Hamiltonian constraints and unfree gauge symmetry

TL;DR

This paper develops a Hamiltonian framework for unfree gauge symmetries where gauge parameters satisfy differential constraints, introduces systematic methods to identify modular parameters, and adapts quantization techniques for these symmetries.

Contribution

It provides explicit formulas for unfree gauge transformations, systematic identification of modular parameters, and an adapted BFV-BRST quantization method for unfree gauge symmetries.

Findings

Unfree gauge symmetries involve differential constraints on gauge parameters.

Modular parameters act as global constants influencing Hamiltonian constraints.

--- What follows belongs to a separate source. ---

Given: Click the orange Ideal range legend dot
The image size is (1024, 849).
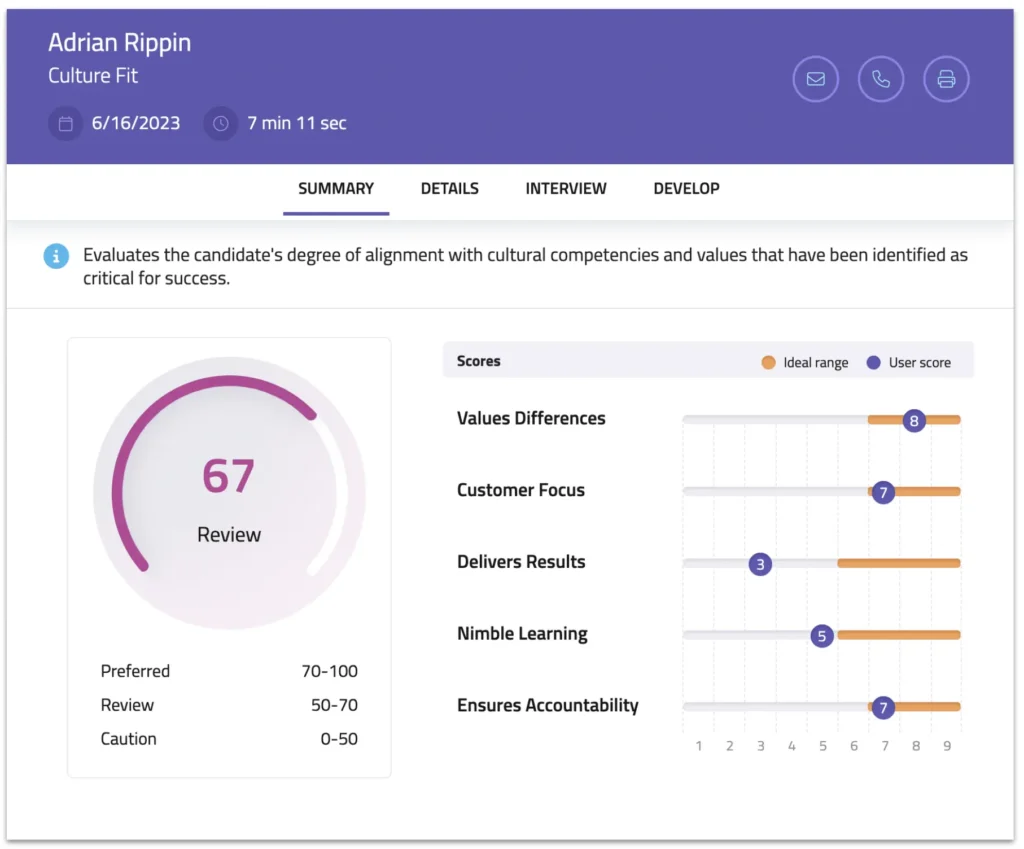Looking at the screenshot, I should (768, 362).
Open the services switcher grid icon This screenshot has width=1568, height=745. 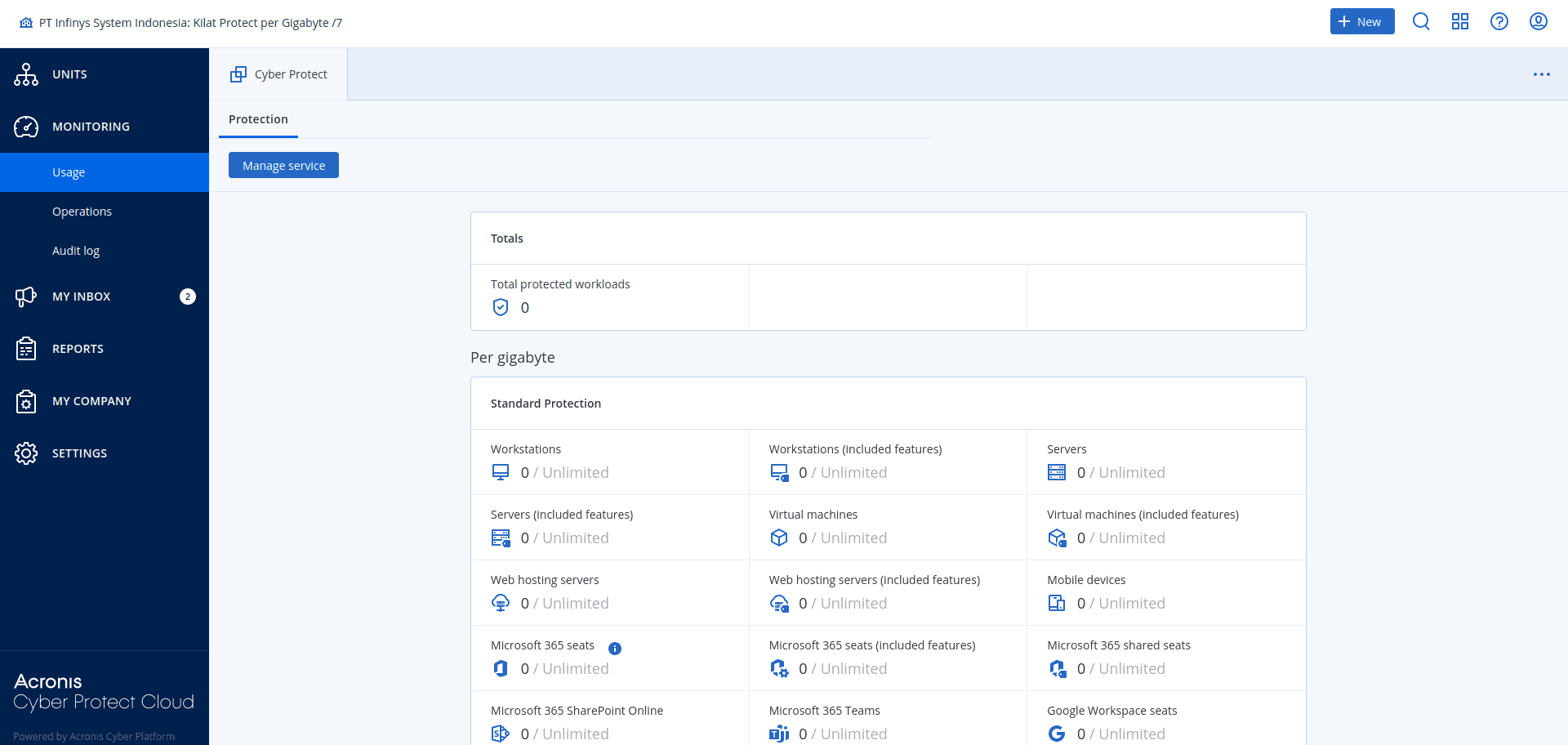(1460, 21)
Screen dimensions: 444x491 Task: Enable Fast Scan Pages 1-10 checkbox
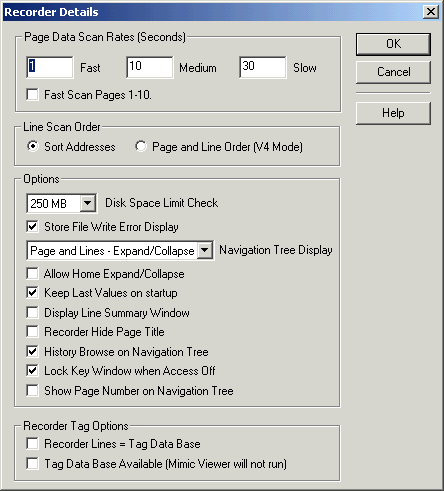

The formalism is exemplified with traceless tensor fields of arbitrary spin.

Abstract

We study Hamiltonian form of unfree gauge symmetry where the gauge parameters have to obey differential equations. We consider the general case such that the Dirac-Bergmann algorithm does not necessarily terminate at secondary constraints, and tertiary and higher order constraints may arise. Given the involution relations for the first-class constraints of all generations, we provide explicit formulas for unfree gauge transformations in the Hamiltonian form, including the differential equations constraining gauge parameters. All the field theories with unfree gauge symmetry share the common feature: they admit sort of "global constants of motion" such that do not depend on the local degrees of freedom. The simplest example is the cosmological constant in the unimodular gravity. We consider these constants as modular parameters rather than conserved quantities. We provide a systematic way of identifying all the modular parameters. We demonstrate that the modular parameters contribute to the Hamiltonian constraints, while they are not explicitly involved in the action. The Hamiltonian analysis of the unfree gauge symmetry is precessed by a brief exposition for the Lagrangian analogue, including explicitly covariant formula for degrees of freedom number count. We also adjust the BFV-BRST Hamiltonian quantization method for the case of unfree gauge symmetry. The main distinction is in the content of the non-minimal sector and gauge fixing procedure. The general formalism is exemplified by traceless tensor fields of irreducible spin $s$ with the gauge symmetry parameters obeying transversality equations.